Mankiw’s Work Incentives
Greg Mankiw’s recent blog post makes some interesting claims, but in it he glosses over some important pieces of the real-world situation for the majority of Americans. Most Americans are not in Mr. Mankiw’s situation – most Americans will see their income and payroll taxes drop under Obama’s tax plan; most Americans have limited investments in the market, and so are less impacted by a change in the corporate tax rate, or in the dividend and capital gains rate; and most Americans leave less to their heirs than the exemption allowed by the estate tax. Thus, really, most Americans see an increased, rather than reduced, incentive to work – not because someone is literally forcing them, but because it is actually more rewarding to do work when one knows that it will increase one’s chances not only of passing something along to the next generation, but of feeding one’s family and paying the bills. Some people might describe this as a perverse sort of incentive, but that does seem to be the nature of our economic system, and I prefer incentives that make life easier for folks who have it rough to incentives that make life easier for those who already have it pretty good.
I hope those of us in Mr Mankiw’s situation who are motivated not by the love of what they do but by the desire to do something nice for their children will consider spending more time with those kids. They and their descendants might find it more valuable in the long run to have had a model for joy in the pursuit of happiness than for suffering in the pursuit of accumulated wealth.

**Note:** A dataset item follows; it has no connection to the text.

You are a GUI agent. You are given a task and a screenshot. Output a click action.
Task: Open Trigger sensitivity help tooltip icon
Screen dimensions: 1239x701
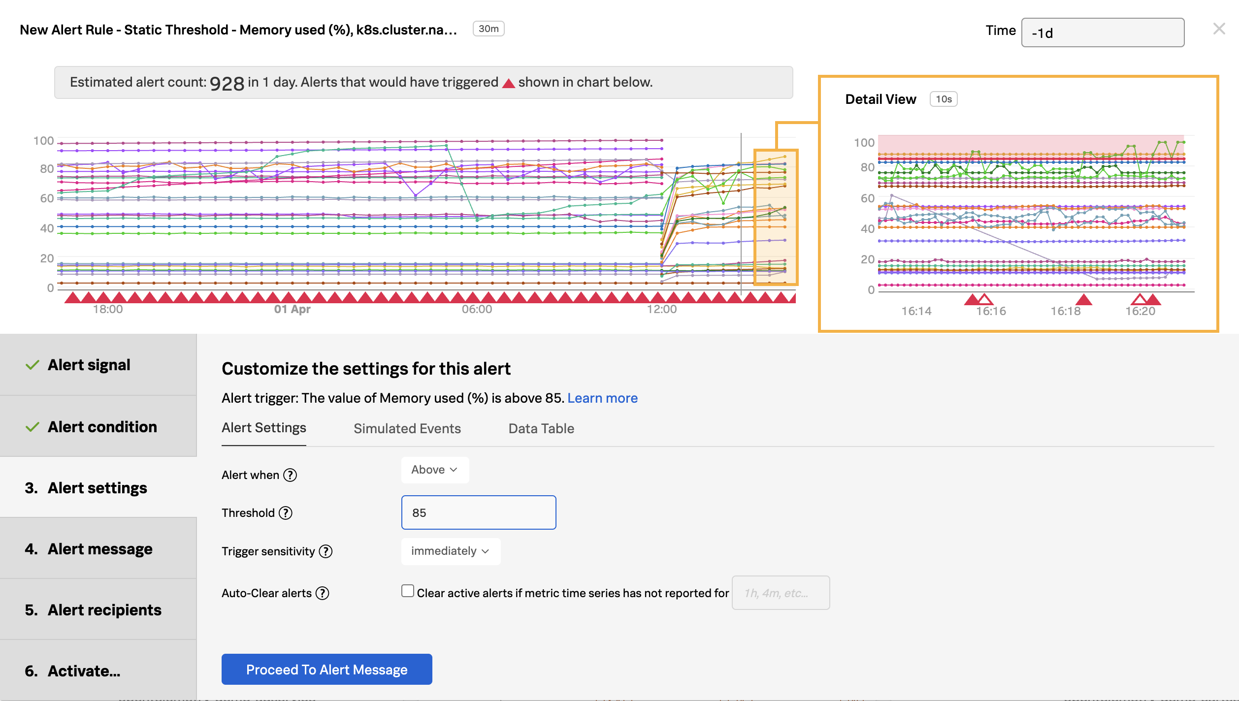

Speaking from my own perspective, I find it incredibly valuable to reflect on the transformation I saw in my own father when he switched careers from something that was draining him to something that refreshed him. Through the course of the early 90s, he appeared to reverse the aging process, becoming ten years younger in a period of five. I don’t believe for a moment that this was because his new job(s) paid better; I believe that it was because he became not just a professional, but an amateur – one who does what he does for the love of it.
And I think it’s dangerous for anyone to suggest that incentives to spend time with one’s children might be a bad thing. How else are those of us who *are* inheriting wealth to have any idea what to do with it? Don’t the children of privilege need to be raised carefully, so that they understand that they are inheriting not only power but responsibility?